I slammed the door and leaned against it, then trudged to the kitchen to put the monkey bread in the fridge. I shrugged off my cardigan and threw myself onto the living room sofa, groaning loudly into its cushions.

This was day two with zero interaction between myself and Andrew, unless you counted the message on my answering machine from yesterday: “Hello, Miss Harper,” it said. Miss Harper. “This is Ace from Ace Garage on Florence Street, just giving you a call to let you know your invoice is ready for pick-up. Just give me a call before you come, so I know to expect you. Thank you.”

He didn’t mention how much the work was going to be, and I was too proud to call him back and ask. I had to do this, but I didn’t want to. I didn’t want to go to his house and face his stiff, blank-faced act, like he’d never known me as a lover. That wasn’t what I’d wanted when he stormed out of my office on Thursday. I just didn’t want to go to his friend’s wedding with him. I just didn’t want to be thrust into his world when I knew I wouldn’t fit there, when I knew I’d be some alienated, uptight joke to all his old Pelham friends.

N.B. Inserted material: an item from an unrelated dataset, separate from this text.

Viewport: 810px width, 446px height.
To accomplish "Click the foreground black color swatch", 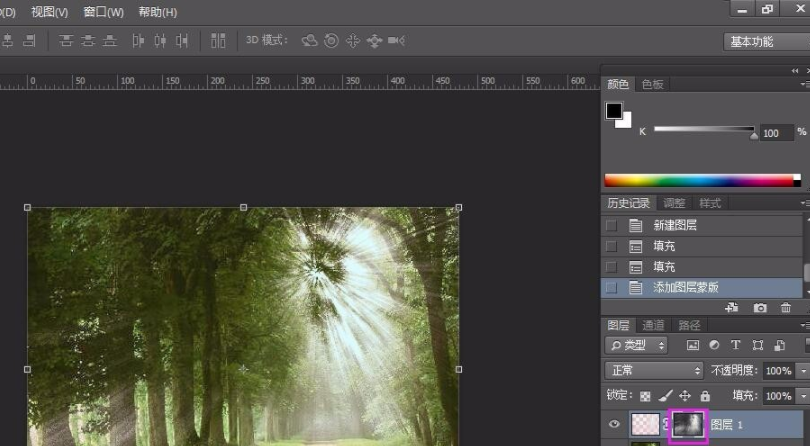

I forced myself up from the couch and trudged to my bedroom for a shower and real clothes, surprised at how heavy and hopeless I felt. He was just a mechanic. He was just a client. He was just a one-night stand. Fleeting. Fun. This was always meant to be temporary. He was the one breaking the rules by inviting me to his friend’s wedding. That wasn’t what this was.

I sifted through my wardrobe and selected a pair of blue jean capris and a blue button-down shirt. I pulled the ponytail from my sloppy bedhead, collected a towel, and went hobbling to the shower, pushing myself to start the day. Yesterday had been a patchwork of paperwork and phone calls and intermittent spells of sorrow. That couldn’t be my life today.

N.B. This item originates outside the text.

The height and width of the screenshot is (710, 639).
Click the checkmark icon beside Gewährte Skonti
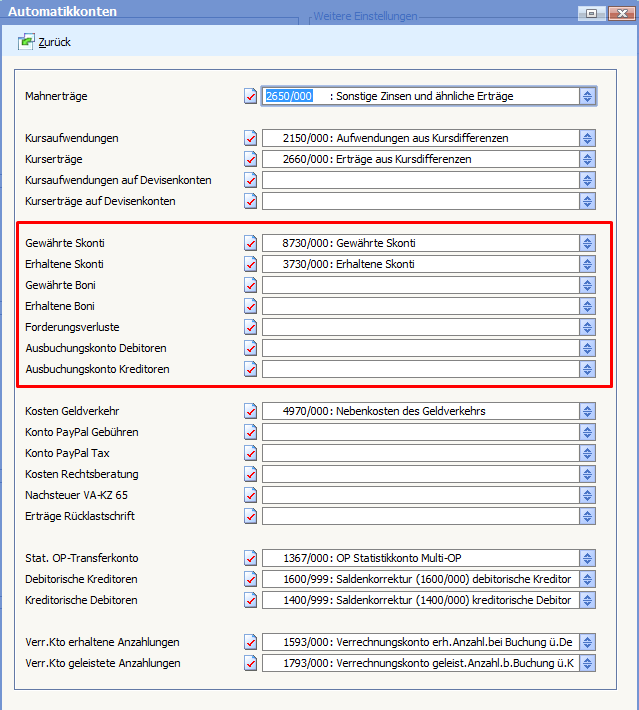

I was just out of college. I might have been twenty-nine, but this was my first serious job out of law school, and I couldn’t blow it because I was depressed about some guy. This was my first real home, a rent-to-own deal into which I’d sunk all my savings to meet the down payment. And I had to keep pushing forward.

“Ace” Bogart would not throw me out of sync with my own life the way that Daniel Fletcher had. I was done being a pathetic, ruined girl. When my family lost all their money, Daniel dropped me as if I was hot to the touch. It took me years to get over the total abandonment of my childhood sweetheart... and there was no way some random mechanic could get under my skin and wreak just as much havoc in a matter of weeks. No way.

I climbed into the shower and cleaned myself up. I pushed Andrew fully from my mind. I swept his scent out of every corner. Scrubbed his fingerprints from my walls.

He didn’t get it yet. He saw me as I was on the inside. He didn’t see my shell the way other people saw it. Laidback, happy people thought that I was a hilarious joke, with my pressed skirts and the way I spoke. Hell, I’m originally from Connecticut. I could only imagine how a Texan wedding would be so loud and wild and free, and I’d be standing there in my little heels behind my little glasses, like a boat lost at sea.

Andrew didn’t get it yet, but he would. I didn’t belong in his world.

I stepped from the shower stall and toweled up, neatly brushing my hair and twisting it up in a tortoiseshell clasp. I slid my glasses back up my face and stared myself down in the foggy mirror.

Ten years ago, my ex realized I didn’t fit with his life. He realized I was an imposter, and I got jettisoned into the atmosphere. I promised myself it would never happen again. I promised myself I would focus on my career and on my budget until I eventually met “Mr. Right,” and when it finally happened, I would just know. He would just complement me without even realizing it.

And that person was not Andrew Bogart.

He thought the wedding sounded fun because it was part of his world. But if I invited him to one of my mother’s garden parties, he’d get it. He’d understand.